Lhasa, voix exceptionnelle

Le deuxième album de Lhasa de Sela confirme la naissance d’une grande chanteuseMore...

 

Sept ans séparent le premier « La llorona » qui l’a révélée et le nouveau « The living road ». Lhasa de Sela a pris son temps, ne voulant pas se répéter ni céder à la pression engendrée par le succès tant critique que commercial de son premier album.

 

Il m’a fallu du courage pour évoluer, nous a avoué la chanteuse montréalaise. J’ai préféré ouvrir de nouvelles portes plutôt que de me laisser piéger par mon propre style. Je me sens très libre comme ça…

 

Artiste chantant en espagnol sur son premier disque – son père est mexicain et sa mère américaine, et elle a vécu des deux côtés de la frontière -, Lhasa s’exprime cette fois en trois langues (anglais, français et espagnol), avec des arrangements encore plus somptueux que précédemment et une palette d’instruments très variés. Quitte à ne plus demander à son complice Yves Desrosiers de produire l’album.

 

Au début, seul l’espagnol m’inspirait, pour un disque plongeant dans la nostalgie de mon enfance, quand je parlais espagnol. Ma réalité a changé : aujourd’hui, je parle français avec mes amis et anglais avec ma famille.

 

Lhasa a vécu au Mexique à l’âge de 1 à 4 ans et de 6 à 10 ans.
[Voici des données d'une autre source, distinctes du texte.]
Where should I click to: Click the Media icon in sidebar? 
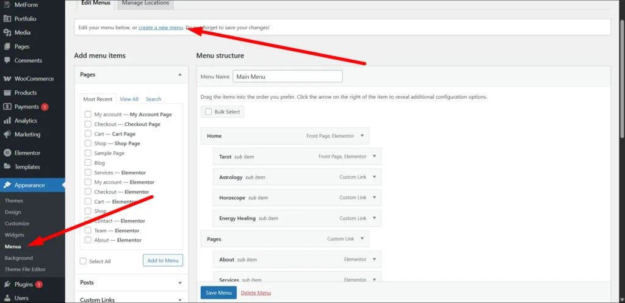(7, 32)
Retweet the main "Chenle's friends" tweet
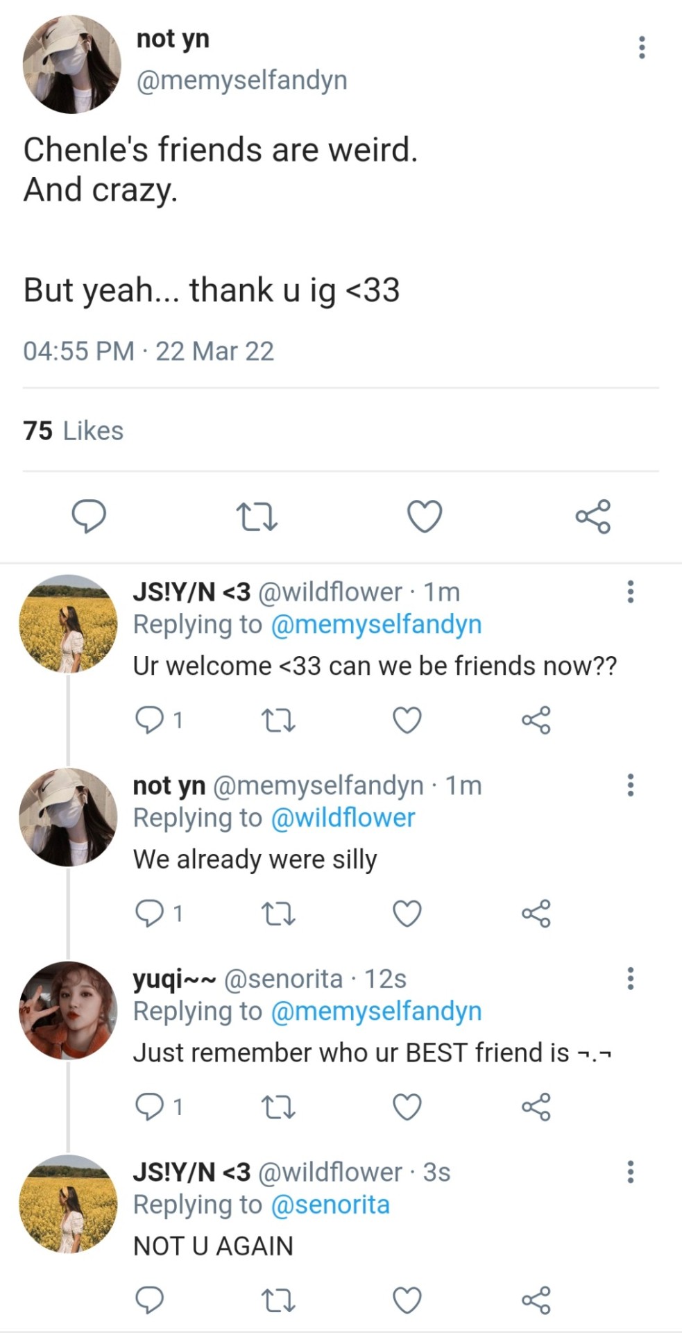Viewport: 682px width, 1333px height. pyautogui.click(x=257, y=517)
Entre 4 et 6 ans, Lhasa a vécu, avec ses parents et ses trois soeurs, dans une communauté à la fois catholique et communiste, à peine hippie, quoi.

 

On vivait dans l’État de New York. C’était l’époque de la guerre du Vietnam et de la contestation. Mes parents étaient hippies bien sûr, tout en étant profs d’espagnol et d’anglais. Ils nous donnaient cours dans le bus avec lequel on a traversé plusieurs fois les Etats-Unis, jusqu’au Mexique.

 

A l’adolescence, Lhasa échoue à San Francisco : La ville a de fait une image de liberté, mais la réalité est toute différente. J’y ai vécu des moments difficiles, même si c’était surtout dû à mon âge.

 

A 18 ans, l’éternelle vagabonde part s’installer à Montréal où elle rencontre le guitariste Yves Desrosiers avec qui elle compose « La llorona ».

 

Musicalement, cette rencontre a été hyper importante pour moi, car on était vraiment sur la même longueur d’onde, on aimait les mêmes musiques. Avant Yves, j’ai chanté à Santa Fe, dans un groupe swing, entre blues et jazz. Peut-être qu’un jour j’y reviendrai.

 

« The living road » poursuit, en plus riche encore, le travail inauguré avec « La llorona », avec cette voix exceptionnelle la rapprochant des plus grandes chanteuses de blues, de fado, de bossa ou de morna.

 

La musique triste, forte et profonde m’a toujours attirée. Quand j’étais plus jeune, j’écoutais tous les jours Chavela Vargas. J’ai aussi beaucoup aimé Oum Kalsoum. Mais j’ai tenu à trouver mon propre style en n’écoutant pas tous les conseils qu’on me donnait. Je chante à l’instinct, ce que je ressens. Pour ce disque, je suis aussi restée imperméable aux conseils. Je savais où je voulais aller. Avant, avec Yves, en huit ans, il n’a rien fait que je n’aie adoré. Mais, pour ce disque, cette magie avait disparu. J’ai donc préféré faire appel à d’autres personnes pour m’entourer. Le processus n’en fut que plus solitaire. J’ai été très protectrice avec mes chansons. Tout était clair dans ma tête.

 

Signée par le label québécois Audiogramme et le français Tôt ou Tard, Lhasa n’a plus Atlantic (qui a supprimé son label jazz) pour la défendre aux Etats-Unis. Elle ne s’en consacrera que mieux au marché européen. Vivant à Montréal, Lhasa n’est pas sédentaire pour autant.

 

Je vis là où mon coeur me mène. J’ai vécu quelques années en France d’ailleurs. Mais Montréal est un endroit génial pour faire un disque. Ça coûte moins cher, on peut donc passer plus de temps en studio. J’y ai passé six mois à temps plein pour ce disque. Le rythme de vie est différent à Montréal. Et puis je n’ai pas soif d’exotisme. Je me suis assez transplantée comme ça dans le passé. Ça demande beaucoup d’énergie. Il me faudra de bonnes raisons pour encore une fois émigrer…·

 

Lhasa sera en concert au Cirque royal le mardi 16 (02/218.20.15) et au Concertgebouw de Bruges le mercredi 17 (050-33.20.14).

 

Album « The living road » (Tôt ou Tard-Warner).